_Extracted text:_
--- BEGIN ---

Mike Driscoll: PyDev of the Week: Bryan Weber

January 5, 2020, 10:05 pm

≫ Next: Catalin George Festila: Python 3.7.5 : Set json with settings in Django project.

≪ Previous: James Bennett: A Python Packaging Carol

This week we welcome Bryan Weber (@darthbith) as our PyDev of the Week! Bryan is a contributor for Real Python and a core developer for Cantera. If you’d like to learn more about Bryan, you can check out his website or his Github profile. Let’s take a few moment to get to know him better!

Can you tell us a little about yourself (hobbies, education, etc):

I am a teaching professor at the University of Connecticut, as well as the Director of Undergraduate Studies for Mechanical Engineering. This means that I focus mostly on improving the education of our undergraduate students. I teach a lot of thermodynamics and fluid mechanics courses, and I’ve developed a few Python packages to help with that.

I got my doctorate in Mechanical Engineering in 2014, also from the University of Connecticut. One of my favorite things about mechanical engineering is that it is a super broad field, covering everything from robotics to chemistry, cars and trucks to planes and rockets, and everything in between.

My hobbies are open source software, Ultimate Frisbee, and cooking. I have a daughter and I love spending time as a family. Aside from that, there isn’t much time for anything else!

Why did you start using Python?

While I was in grad school, my dissertation was focused on developing experimental data for biofuels. Originally, I wrote all of my data processing in MATLAB because that was the language I knew from undergrad. At some point, I realized that if I wanted to practice open science, that included sharing the data processing scripts as well as the raw data. Of course, MATLAB is proprietary software and is quite expensive. This means that my work would not be really open and free (as in speech).

--- END ---

_Tasks to perform:_
- A) According to the Bryan Weber interview, what language did he first use for his data processing in grad school?
- B) Extend the Bryan Weber interview, picking up right after its final sentence.
The lines that come after the Bryan Weber interview are separate material.

_Source material:_

--- BEGIN ---

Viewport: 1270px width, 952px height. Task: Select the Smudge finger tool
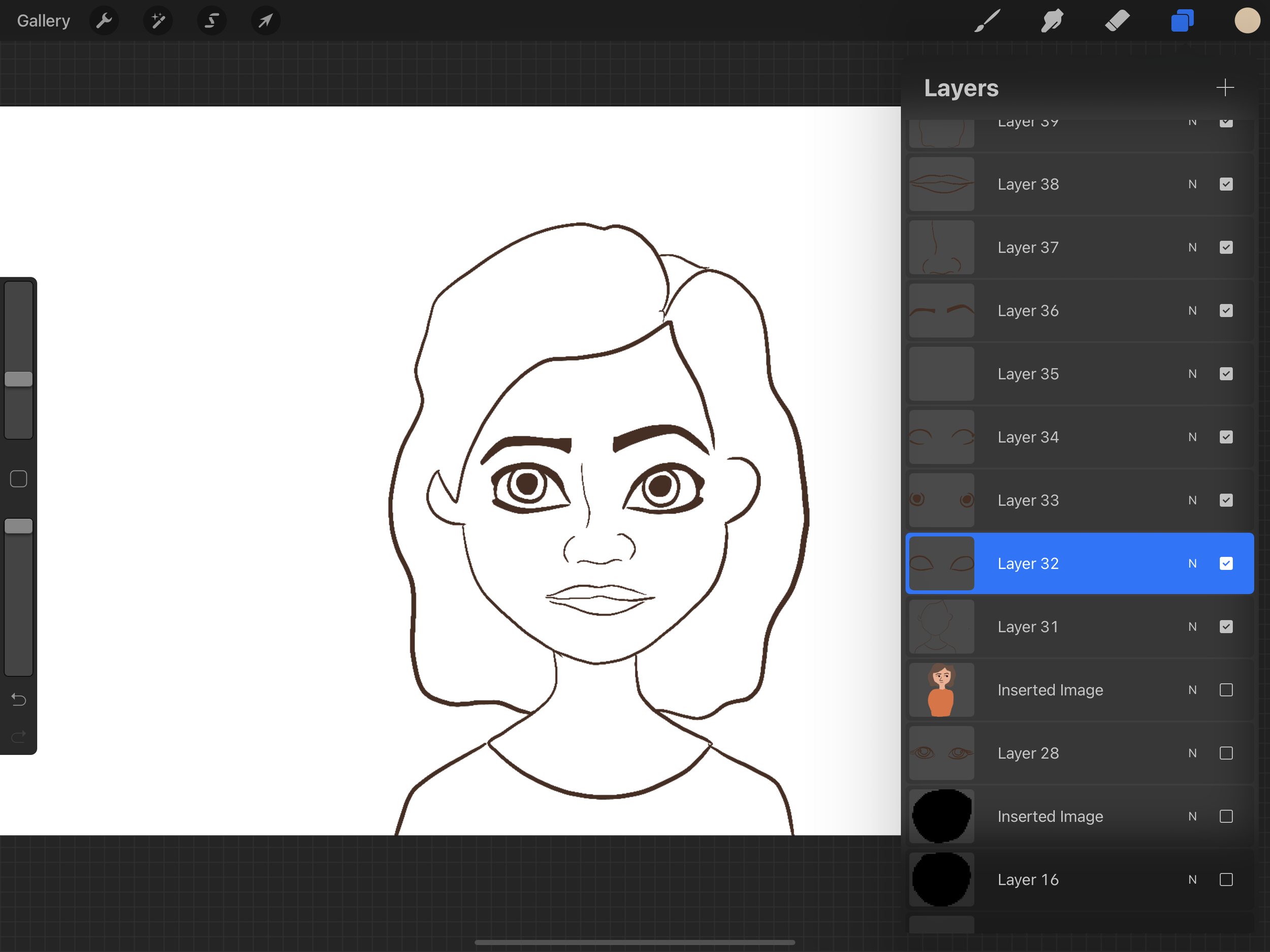coord(1052,21)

--- END ---

_Expected outputs:_
- A) He first used MATLAB, the language he knew from undergrad.

- B)
So I rewrote everything in Python, so that I could share it all! I chose Python because another package that I wanted to use had a Python interface, and it made it easy to integrate everything together. The package I wrote for data processing is still on GitHub (it is called UConnRCMPy) although I’m not sure if anyone uses it at all.

What other programming languages do you know and which is your favorite?

I used to know FORTRAN and MATLAB pretty well, but those skills have mostly atrophied. I can read most C++ code, but can’t write it all that well. Python is by far my favorite language that I’ve learned so far. I’m also very interested to learn Julia and see how it compares!

What projects are you working on now?

I have developed a few software packages to use in my classes. I’ve written an extension for the Jupyter Notebook that allows one to download several Notebooks as PDFs. This uses nbconvert and pdfrw to automatically stitch together the converted Notebooks into one PDF. I use this in my classes for students to do their homework right in the Jupyter Notebook and then submit a PDF of their code + explanations. For my classes, autograding doesn’t work very well, so this is a nice substitute.

Aside from teaching, I spend most of the rest of my time working on Cantera, the open source package for thermodynamics, chemical kinetics, and transport phenomena. I’ve been one of the lead developers since about 2013, but Cantera was the package that inspired me to use Python in the first place, so I must have known about it in 2010 or 2011. The core of Cantera is written in C++ because it needs to be fast and we use Cython to generate a Python interface. Cython is an excellent package that makes it really easy to write code that looks a lot like Python but can be compiled to a C library. Since Cython generates a C library, it is pretty simple to link with other C or C++ code like the core of Cantera.

I’m a pretty heavy user of Conda, the cross-platform package manager as well. I’ve written Conda recipes to build packages for Cantera and the other libraries that I’ve developed, and even contributed a small change to conda-build itself! I’ve learned a lot about compiling and linking C/C++ code on all the major platforms and I have a ton of appreciation and respect for the people who really get this stuff.

Which Python libraries are your favorite (core or 3rd party)?

NumPy is so foundational to everything I do, that has to be one of my favorites. I also love the Pint library, which handles physical unit conversions (how many feet in a meter?). Pint was just featured on the Python Bytes podcast as well! I also use the Nikola and Pelican static HTML generators pretty frequently for Cantera and my personal website, respectively.

How did you end up writing for Real Python?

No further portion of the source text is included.